Let $G$ be a f.g. torsion-free nilpotent group and $(H_n)_{n\geq 1}$ a nested sequences of subgroups of finite index with trivial intersection.
Question: Is it true that $\displaystyle\bigcap_{n\geq 1} H_nK=K$ for every subgroup $K<G$?
This question is not from homework or textbook, it is just a question from my mind, I don't know how difficult it is. I have checked several books on nilpotent groups and still was not able to get an answer.
In general, it would be interesting to know for which classes of groups the answer is positive.
In your original question you didn't have the assumption of nilpotence. I want to answer the question both with and without this assumption, because it is easier without the nilpotency assumption an both proofs use the same idea. The answer is "no" in both cases.

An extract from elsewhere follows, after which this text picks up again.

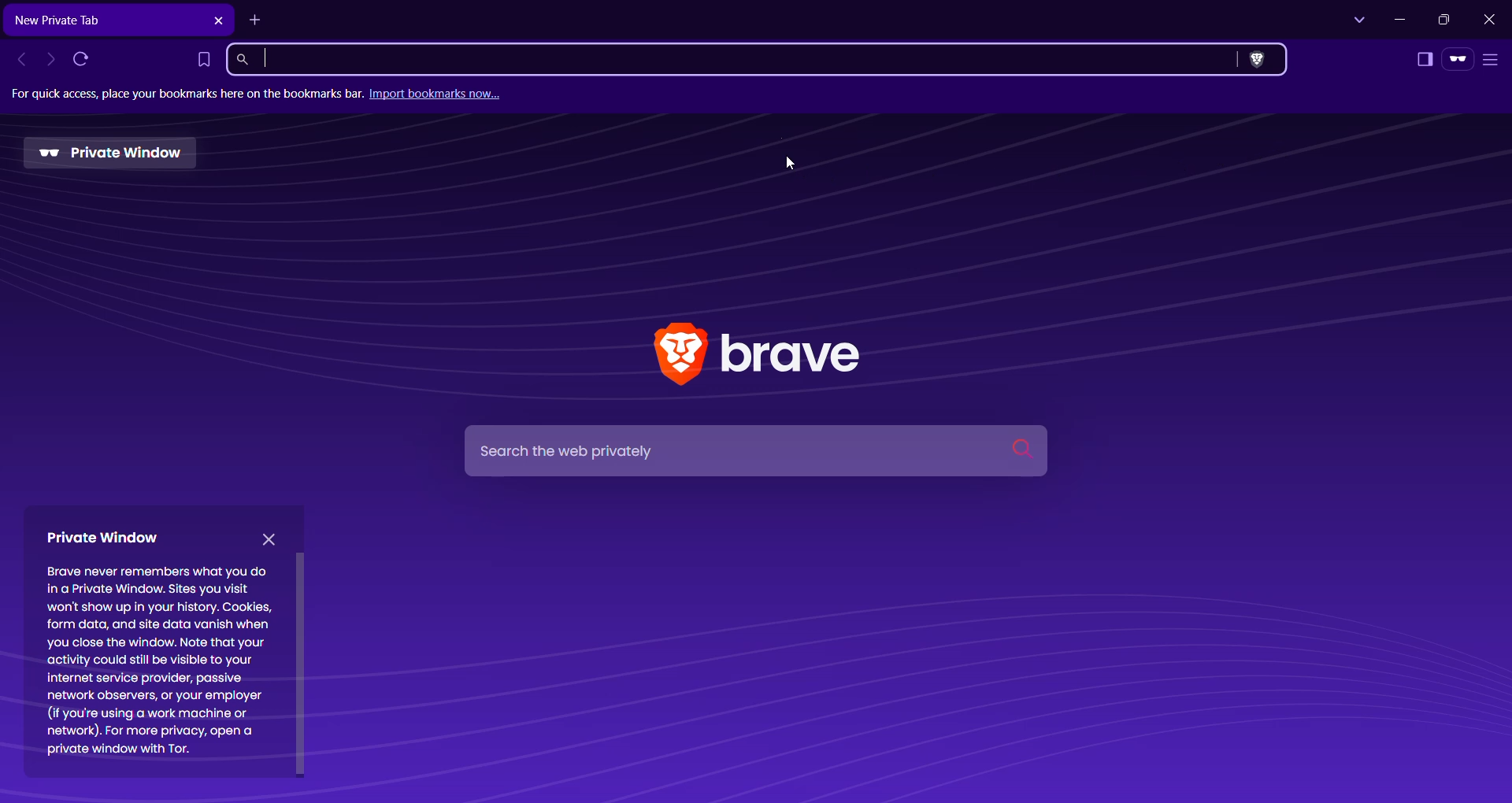 This screenshot has width=1512, height=803. I want to click on Minimize, so click(1397, 20).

A group $G$ is residually finite if for every $g\in G$ there exists a homomorphism $\phi_g: G\rightarrow F_g$ where $F_g$ is a finite group and where $\phi_g(g)\neq1$. Equivalently (by looking at the kernels of the maps $\phi_g$), the intersection of all finite index subgroups is trivial. A quick google should convince you that:
So let $Q$ be finitely generated and non-residually finite. There then exists a free group $\mathcal{F}$ with normal subgroup $K$ such that $\mathcal{F}/K\cong Q$. As $\mathcal{F}$ is residually finite we can take the trivially-intersecting subgroups $H_n$ to be all the subgroups of finite index. Note that every finite-index subgroup of $\mathcal{F}/K$ is the image of an $H_n$, and hence has the form $H_nK$. As $\mathcal{F}/K$ is not residually finite, there exists a non-trivial element $gK\in \mathcal{F}/K$ such that $gK\in\cap H_nK$. Hence, $\cap H_nK\neq K$ as required.
You can define yourself out of this problem: a group $G$ is called (locally) extended residually finite (LERF/ERF) if for any (finitely generated) subgroup $K<G$ and any non-trivial element $g \in G\setminus K$ there is a homomorphism $\phi_g: G\rightarrow F_g$ where $F_g$ is a finite group and where $\phi_g(g)\not\in \phi_g(K)$. What the above is saying is that free groups are not ERF. On the other hand, free groups are LERF (and LERF tends to be studied more).
So, nilpotent groups. Finitely generated nilpotent groups are residually finite, and as quotients of nilpotent groups are also nilpotent we cannot use the same argument as above. However, you can restrict to a smaller class of subgroups $H_n$:
Fix a prime $p$ and let $\mathcal{P}$ denote the class of finite $p$-groups. Suppose that $G$ is a non-cyclic, free nilpotent group. Then $G$ is residually $\mathcal{P}$ (this is due to Gruenberg, K. W. (1957), Residual Properties of Infinite Soluble Groups. Proc. Lond. Math. Soc. doi*). Hence, the subgroups of $G$ of index some power of $p$ intersect trivially: $$\bigcap_{[G:H_n]=p^j,\; j\in\mathbb{N}}H_n=1.$$ As $G$ is free nilpotent it contains a subgroup $K$ such that $G/K$ contains a non-trivial element $gK$ of order $q$ where $q$ is coprime to $p$. Hence, $$\begin{align*}gK\in&\bigcap_{[G:H_n]=p^j}H_nK\\\Longrightarrow K\neq&\bigcap_{[G:H_n]=p^j}H_nK.\end{align*}$$ Hence, the answer is still "no" if we assume finitely generated nilpotent.
*I spend a good hour trying to first find and then access this reference. Despite the paper being >60 years old, and despite me being at my work computer, it is behind a paywall I cannot bypass; I had to use MathSciNet to work out the results. Both my current employer and my previous employer were respectable UK universities. They both have people on the LMS council. Neither university subscribes to any of the LMS journals.